A Green Recovery Drill Can Still Be Lying
A recovery drill that passes green can still be lying. Learn four false-pass traps in disaster recovery and backup restore verification.
We had a backup mechanism for a SigNoz staging stack. What we did not have was a proven restore. Those are different claims, and the gap between them is where outages become permanent.
SigNoz is open-source observability backed by ClickHouse. The staging deployment on our self-hosted VPS ran the usual set: ClickHouse for telemetry, clickhouse-keeper for coordination, and Postgres for stack metadata. Snapshots existed. Nobody had ever restored one and confirmed the data came back queryable. A backup you have never restored is a hypothesis, not a safety net.
So the job was to build a real drill: seed known telemetry, back the stack up hot, restore it somewhere safe, and verify the exact seeded data survives. The interesting part is not that we built it. The interesting part is what stood between a drill that runs and a drill that means something: four traps, found in the order below. Two failed loudly and honestly, and fixing them taught us the setup. The other two went green while proving nothing, and one of those would have lied silently forever. The loud ones you catch by running the drill. The silent ones you catch only by auditing the proof.
The shape of the work
Three scripts, each with one job.
Hot backup. Tar the ClickHouse, clickhouse-keeper, and Postgres state trees while the stack keeps running. Read-only, zero downtime. Staging never stops serving.
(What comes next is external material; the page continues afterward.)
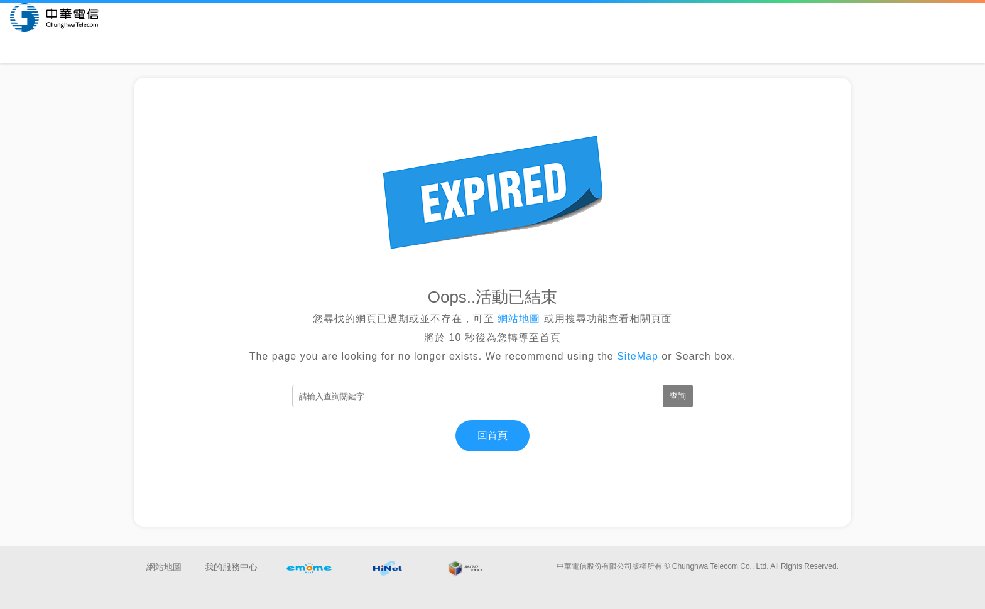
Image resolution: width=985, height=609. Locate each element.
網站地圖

Isolated restore. Unpack the backup into a disposable, network-isolated ClickHouse plus keeper pair. Guaranteed teardown at the end. It never shares a network with live and never touches the production containers.
Recovery drill. Seed synthetic telemetry through the live ingest gateway, run the backup, run the restore, and verify the seeded signals come back by run id. Every signal we push goes through a disclosure-filter gateway (we call it C8) that strips prohibited content before anything reaches storage. That filter is a governance requirement, and as you will see, it is also the source of two of the four traps.
The target scorecard was concrete: a specific seeded run recovers as a trace and a metric and a log, a planted prohibited phrase is absent after restore, all six SigNoz databases come back queryable, and live staging stays healthy the entire time.
Green on that scorecard sounds like proof. Getting there honestly took four corrections.
Trap 1: the macros trap
The first failure was honest and loud, which is the good kind.
ClickHouse ReplicatedMergeTree tables encode their coordination path using {shard} and {replica} macros. Those macros resolve against server config. On restore into the disposable container, the tables refused to attach:
Code: 36. DB::Exception: No macro 'shard' in config
The macros live in the config.yaml we mounted into the container. So why were they missing? Because ClickHouse does not read every config file you hand it. It selects one primary config file, and the image default config.xml won that selection over our mounted config.yaml. The macros were present in a file the server never treated as primary.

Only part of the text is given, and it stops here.